The attendees will have after this course a vast set of actionable knowledge and practise to be used straight away. Also using the OWASP SKF project will enable them after the course to build secure applications by design but also continue improving and training themselves.
- Mastering holistic WebAppSec
from the 'DIY security testing' series
- full title
-
Mastering holistic application security
(aka WebAppSec testing, hacking and fixing -- extended)
- course level
- from baseline to advanced practices
- audience
-
developers and general security newbies
- duration
-
2 days, 14 hrs education time
- gear
- a laptop
- preinstalled
-
KALI, Python2 and Python3, ZAP or Burp community edition;
your favorite IDE (for the fixing of vulnerabilities)
- qualification requirement
-
basic programming skills
(for the Labs we will start from basic hands-on exploits to advanced ones)
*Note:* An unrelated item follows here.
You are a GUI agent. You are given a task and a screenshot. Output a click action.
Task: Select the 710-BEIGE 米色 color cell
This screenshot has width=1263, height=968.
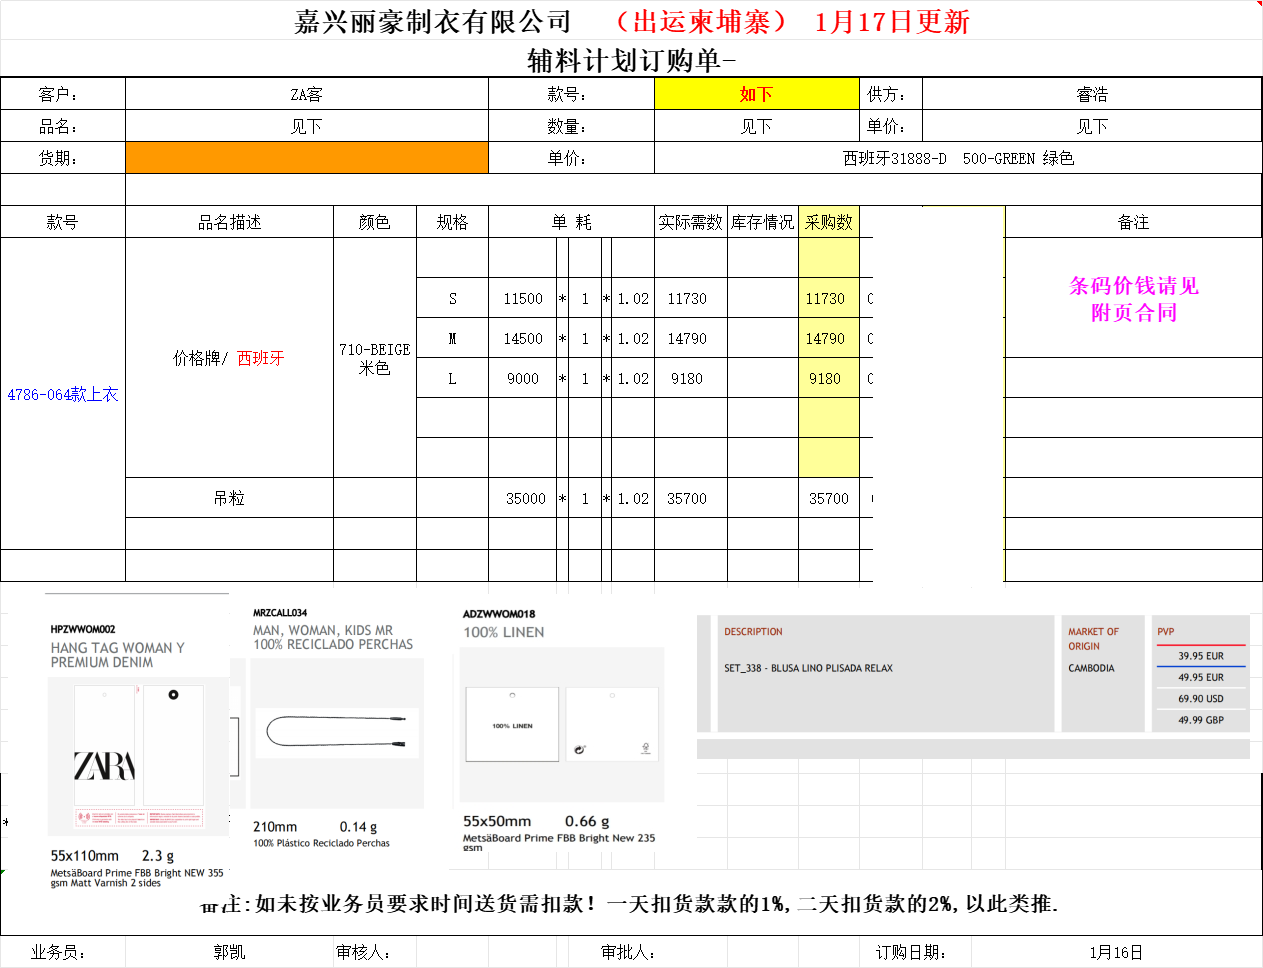coord(374,358)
Intro to principles and practice of secdev
- Introduction to vulnerabilities
- 'Into the middle of things' hands-on hacking
- Playing with untuned source code scanning
- Playing with identifying real threats and security requirements
- Intro to secure coding
- OWASP ASVS topics, an introduction to the areas to protect
- How a properly designed infrastructure architecture should be built
- Intro to practical secure development
- Setting up the right security requirements using OWASP SKF
- Create and train security champions
- S-SDLC basics, secure development as integral part of SDLC
- Automatic tools and their values, non-automatic tools, pentests, peer code review, assisted code-review
Testing/hacking and fixing
- Common server-side vulnerabilities and their defense
- Injections: SQLi, XML injections, JSON, XPath, XSS, cookie injection, open redirection, http header injection, 2 deserialization attacks
- Path traversal, XXE, Buffer overflow, Zip bomb, Million laugh, RFI, Insecure file upload, Code execution, Remote file inclusion
- Command injection
- Insecure direct object reference
- Server side template injection
- CSRF bypassing
- JWT
- Authorization bypasses
- Common client-side vulnerabilities and their defense
- XSS (types, impact, causes, defenses, other html injections, BeEF)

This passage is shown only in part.